Controversial policy

Trump reinstates law banning funding to aid groups that support abortions abroad

By WITW Staff on January 24, 2017

In the absence of a single woman, President Donald Trump yesterday signed a ban on federal money going to groups which either perform or dispense information on abortions abroad. The executive order reinstates the “Mexico City policy,” which was first introduced in 1984 by President Reagan at a United Nations conference in Mexico City, and will prohibit U.S. aid groups that provide or promote the procedure abroad. The policy has proven somewhat of a political football over the years, having been rescinded under the following Clinton administration, brought back under President George W. Bush, and then reversed again when Obama took office.

However, under President Trump the policy will now go further. While it previously barred U.S. foreign aid from being given to any nongovernmental organization (NGO) working abroad which referred to abortion as a family-planning option – U.S. tax dollars cannot at present be used to fund abortion procedures elsewhere – it will now be expanded to include all organizations in receipt of global health money. This might include maternal health programs, anti-Zika efforts, and the expansive PEPFAR program to stop HIV/AIDS.

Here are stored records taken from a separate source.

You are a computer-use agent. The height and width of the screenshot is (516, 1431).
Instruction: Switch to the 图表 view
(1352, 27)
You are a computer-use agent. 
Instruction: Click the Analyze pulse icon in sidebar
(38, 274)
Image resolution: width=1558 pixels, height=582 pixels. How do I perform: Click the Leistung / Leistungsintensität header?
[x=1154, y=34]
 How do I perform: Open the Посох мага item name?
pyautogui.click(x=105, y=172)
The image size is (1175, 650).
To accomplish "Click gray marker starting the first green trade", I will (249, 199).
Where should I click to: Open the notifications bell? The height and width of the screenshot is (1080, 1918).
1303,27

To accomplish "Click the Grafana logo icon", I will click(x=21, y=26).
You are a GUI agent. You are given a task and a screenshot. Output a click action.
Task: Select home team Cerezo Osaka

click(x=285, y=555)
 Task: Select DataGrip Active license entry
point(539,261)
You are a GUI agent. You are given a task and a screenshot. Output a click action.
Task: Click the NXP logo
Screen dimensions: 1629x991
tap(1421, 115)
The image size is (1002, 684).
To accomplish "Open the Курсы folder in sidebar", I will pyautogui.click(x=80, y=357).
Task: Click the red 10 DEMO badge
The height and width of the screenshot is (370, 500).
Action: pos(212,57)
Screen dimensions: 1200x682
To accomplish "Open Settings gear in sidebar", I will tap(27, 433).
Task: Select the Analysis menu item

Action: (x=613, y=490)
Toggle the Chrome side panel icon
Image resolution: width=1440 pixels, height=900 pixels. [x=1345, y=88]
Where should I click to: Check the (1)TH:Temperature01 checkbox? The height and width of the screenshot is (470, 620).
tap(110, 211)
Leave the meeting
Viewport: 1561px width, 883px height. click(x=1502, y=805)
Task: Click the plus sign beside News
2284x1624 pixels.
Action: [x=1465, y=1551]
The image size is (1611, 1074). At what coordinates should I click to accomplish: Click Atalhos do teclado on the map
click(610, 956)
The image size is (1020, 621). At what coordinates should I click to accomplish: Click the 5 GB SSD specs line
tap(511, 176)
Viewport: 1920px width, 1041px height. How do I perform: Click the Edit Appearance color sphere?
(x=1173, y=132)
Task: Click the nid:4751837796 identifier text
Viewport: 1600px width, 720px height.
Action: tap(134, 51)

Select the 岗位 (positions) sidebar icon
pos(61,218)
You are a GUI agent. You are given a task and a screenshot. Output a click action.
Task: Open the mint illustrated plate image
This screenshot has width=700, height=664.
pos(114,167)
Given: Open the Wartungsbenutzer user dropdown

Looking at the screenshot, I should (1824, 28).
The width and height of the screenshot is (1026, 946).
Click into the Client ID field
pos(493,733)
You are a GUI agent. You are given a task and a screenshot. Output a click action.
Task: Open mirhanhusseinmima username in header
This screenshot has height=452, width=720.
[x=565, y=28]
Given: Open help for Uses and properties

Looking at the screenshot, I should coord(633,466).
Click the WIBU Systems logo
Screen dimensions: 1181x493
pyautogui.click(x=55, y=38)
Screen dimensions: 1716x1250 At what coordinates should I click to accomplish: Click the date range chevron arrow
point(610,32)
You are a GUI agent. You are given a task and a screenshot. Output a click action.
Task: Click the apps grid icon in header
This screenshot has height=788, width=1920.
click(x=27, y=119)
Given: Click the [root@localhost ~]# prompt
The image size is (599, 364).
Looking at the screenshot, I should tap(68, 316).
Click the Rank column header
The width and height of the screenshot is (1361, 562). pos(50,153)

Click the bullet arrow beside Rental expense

The policy has earned the nickname ‘Global Gag Law,’ since critics suggest it makes international organizations feel censored, preventing them from offering women comprehensive advice on family planning. Research suggests the policy may also be counterintuitive. For example, a report by the World Health Organization in 2011 showed a spike in the number of abortions in Sub-Saharan African countries when the policy was reintroduced under George Bush in 2001.

Following the policy reinstatement yesterday, fresh criticisms have been leveled against the measure by health organizations, who argue that limiting access to family planning advice can ultimately make abortions more likely and less safe.

Marie Stopes International, a nonprofit reproductive-health group, have said they cannot adhere to the conditions of the order and will subsequently be forfeiting their USAID funding. In a written statement, Marjorie Newman-Williams, vice president and director of Marie Stopes International’s international operations, said: “Attempts to stop abortion through restrictive laws — or by withholding family planning aid — will never work, because they do not eliminate women’s need for abortion…this policy only exacerbates the already significant challenge of ensuring that people in the developing world who want to time and space their children can obtain the contraception they need to do so.”

Although the policy is only relevant overseas it nonetheless appears to indicate the tough stance America’s new President is preparing to take on abortion. Mr. Trump has notoriously wavered in his position on the contentious issue, veering from a pro-choice position in 1999 to an increasingly anti-abortion stance during his Presidential campaign.

The decision to revive the funding ban falls at a significant time – just two days after the Women’s March on Washington and a day after the 44th anniversary of the Supreme Court’s Roe v. Wade decision legalizing abortion.